Air Force Colonel Frank Flores — the regional commander for Eareckson and 20 other installations in the Pacific and Alaska — says the air station has a single 10,000-foot long asphalt runway with a modern instrument landing system.
“And it can handle a Triple 7, it can handle our larger aircraft,” Flores said. “It was built up in the 40s to handle bomber and reconnaissance aircraft, and we’ve maintained it primarily as a divert runaway.”
Old aircraft revetments, buildings, and two other runways on the island date back to World War II and are mostly abandoned. But an operational crew of about 120 people — contracted through the Air Force — were on the ground to handle the emergency landing.

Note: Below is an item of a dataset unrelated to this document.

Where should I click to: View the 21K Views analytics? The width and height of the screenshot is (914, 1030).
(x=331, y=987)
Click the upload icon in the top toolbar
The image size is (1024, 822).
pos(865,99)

“We get airplanes out there probably once a day, once every other day,” Flores said. “So we have a contingent of people who will respond to any aircraft arrival. Any aircraft arrival requires us to mobilize firefighters, airfield mangers, and airfield personnel. People to receive passengers and cargo. So when this airplane came in, an announcement was put over the net and all those people assembled in the airfield just like they would for any other arrival.”
Though it’s still unclear what grounded the flight beyond the smoke in the aircraft, Colonel Flores says the plane appears to have been “fixed” and could be in the air by noon Wednesday.
When it does leave Shemya, the airline says the plane will fly to Anchorage, where another Cathay Pacific plane will bring passengers the final leg to Los Angeles.
The Cathay Pacific flight is operated jointly with American Airlines and South America’s LAN Airlines.
Matthew Smith is a reporter at KNOM in Nome.